Maturation of medullary thymic epithelium requires thymocytes expressing fully assembled CD3-TCR complexes

Abstract

Unlike medullary thymic epithelial cells (TEC) of normal mice, medullary TEC of TCR- SCID mice are immature and disorganized. In order to assess directly the role of TCR+ cells in the development of medullary TEC, we bred mice which co-expressed the SCID genetic defect and transgenes encoding clonotypic TCR chains. Immunohistologic examination revealed that medullary thymic epithelial cells from TCR beta transgenic SCID mice, whose thymocytes only express TCR beta chains that inefficiently associate with CD3 and zeta components, remained immature and disorganized.

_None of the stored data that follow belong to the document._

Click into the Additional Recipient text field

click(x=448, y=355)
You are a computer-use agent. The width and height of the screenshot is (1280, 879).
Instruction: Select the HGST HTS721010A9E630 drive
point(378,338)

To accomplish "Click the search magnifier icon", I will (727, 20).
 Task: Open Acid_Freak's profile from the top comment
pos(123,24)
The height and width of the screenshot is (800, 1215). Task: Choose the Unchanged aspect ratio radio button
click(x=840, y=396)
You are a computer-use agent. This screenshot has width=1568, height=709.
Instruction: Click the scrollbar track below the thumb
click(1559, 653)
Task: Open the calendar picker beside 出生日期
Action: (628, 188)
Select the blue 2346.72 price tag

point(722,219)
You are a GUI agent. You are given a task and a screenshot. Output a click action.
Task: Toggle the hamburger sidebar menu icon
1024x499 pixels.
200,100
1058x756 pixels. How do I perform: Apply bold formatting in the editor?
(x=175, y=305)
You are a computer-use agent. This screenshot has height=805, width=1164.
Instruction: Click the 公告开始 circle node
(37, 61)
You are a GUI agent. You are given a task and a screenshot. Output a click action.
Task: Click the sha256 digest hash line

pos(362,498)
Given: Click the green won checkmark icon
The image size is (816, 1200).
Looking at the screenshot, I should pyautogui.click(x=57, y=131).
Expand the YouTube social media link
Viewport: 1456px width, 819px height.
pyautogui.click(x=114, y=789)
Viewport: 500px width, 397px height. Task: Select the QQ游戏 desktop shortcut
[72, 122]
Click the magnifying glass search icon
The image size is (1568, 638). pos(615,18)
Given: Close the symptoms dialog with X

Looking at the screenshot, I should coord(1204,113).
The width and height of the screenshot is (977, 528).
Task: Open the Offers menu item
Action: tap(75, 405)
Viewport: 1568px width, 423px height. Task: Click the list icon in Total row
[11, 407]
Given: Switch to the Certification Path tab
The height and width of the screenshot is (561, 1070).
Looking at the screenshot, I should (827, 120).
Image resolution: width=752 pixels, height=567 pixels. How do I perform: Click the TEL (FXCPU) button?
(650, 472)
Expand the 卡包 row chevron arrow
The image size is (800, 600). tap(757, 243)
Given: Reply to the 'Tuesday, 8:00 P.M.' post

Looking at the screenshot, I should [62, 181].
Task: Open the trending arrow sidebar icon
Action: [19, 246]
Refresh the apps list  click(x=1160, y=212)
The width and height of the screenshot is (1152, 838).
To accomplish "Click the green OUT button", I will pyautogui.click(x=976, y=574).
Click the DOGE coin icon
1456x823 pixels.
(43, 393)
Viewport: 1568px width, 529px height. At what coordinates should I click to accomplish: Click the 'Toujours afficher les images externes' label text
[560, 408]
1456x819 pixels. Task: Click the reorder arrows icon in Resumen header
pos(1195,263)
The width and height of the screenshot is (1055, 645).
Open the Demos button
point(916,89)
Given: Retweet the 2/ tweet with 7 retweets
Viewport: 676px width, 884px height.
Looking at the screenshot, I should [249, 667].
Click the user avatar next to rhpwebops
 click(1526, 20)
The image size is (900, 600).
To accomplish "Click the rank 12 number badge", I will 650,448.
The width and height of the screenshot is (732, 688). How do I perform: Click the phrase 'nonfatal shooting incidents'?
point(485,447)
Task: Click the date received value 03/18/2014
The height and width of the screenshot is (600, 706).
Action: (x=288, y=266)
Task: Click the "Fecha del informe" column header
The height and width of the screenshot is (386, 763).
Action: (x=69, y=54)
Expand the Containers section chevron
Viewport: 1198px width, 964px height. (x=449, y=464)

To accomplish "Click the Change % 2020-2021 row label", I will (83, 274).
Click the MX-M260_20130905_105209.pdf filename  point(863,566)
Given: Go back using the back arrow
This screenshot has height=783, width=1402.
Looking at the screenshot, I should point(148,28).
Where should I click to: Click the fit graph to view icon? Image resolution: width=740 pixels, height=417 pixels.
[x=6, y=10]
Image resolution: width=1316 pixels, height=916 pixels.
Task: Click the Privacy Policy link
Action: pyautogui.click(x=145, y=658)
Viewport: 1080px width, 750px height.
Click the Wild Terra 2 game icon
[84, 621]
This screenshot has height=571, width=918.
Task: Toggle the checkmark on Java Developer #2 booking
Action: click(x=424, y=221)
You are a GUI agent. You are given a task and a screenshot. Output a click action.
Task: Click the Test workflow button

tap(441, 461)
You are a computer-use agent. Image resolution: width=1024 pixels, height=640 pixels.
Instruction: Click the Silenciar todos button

In contrast, medullary TEC from TCR alpha beta transgenic SCID mice, whose thymocytes express fully assembled CD3-zeta-TCR alpha beta complexes were mature and organized. Interestingly, the ability of TCR alpha beta(+)-zeta(+)-CD3+ thymocytes to induce maturation of medullary TEC appeared not to be related to the antigen specificity of the TCR as thymi from positively selecting, negatively selecting and non-selecting TCR alpha beta transgenic SCID mice all possessed induced medullary thymic epithelial cells. In addition, we found that induction of medullary TEC cells was associated with the presence of medullary thymocytes, including those of the CD4-CD8- TCR alpha beta+ phenotype. The present findings demonstrate that fully assembled CD3-zeta-TCR complexes are required to induce maturation of medullary thymic epithelial cells and indicate that thymocyte induction of medullary thymic epithelial cells may result from signaling independently of their clonotypic TCR chains.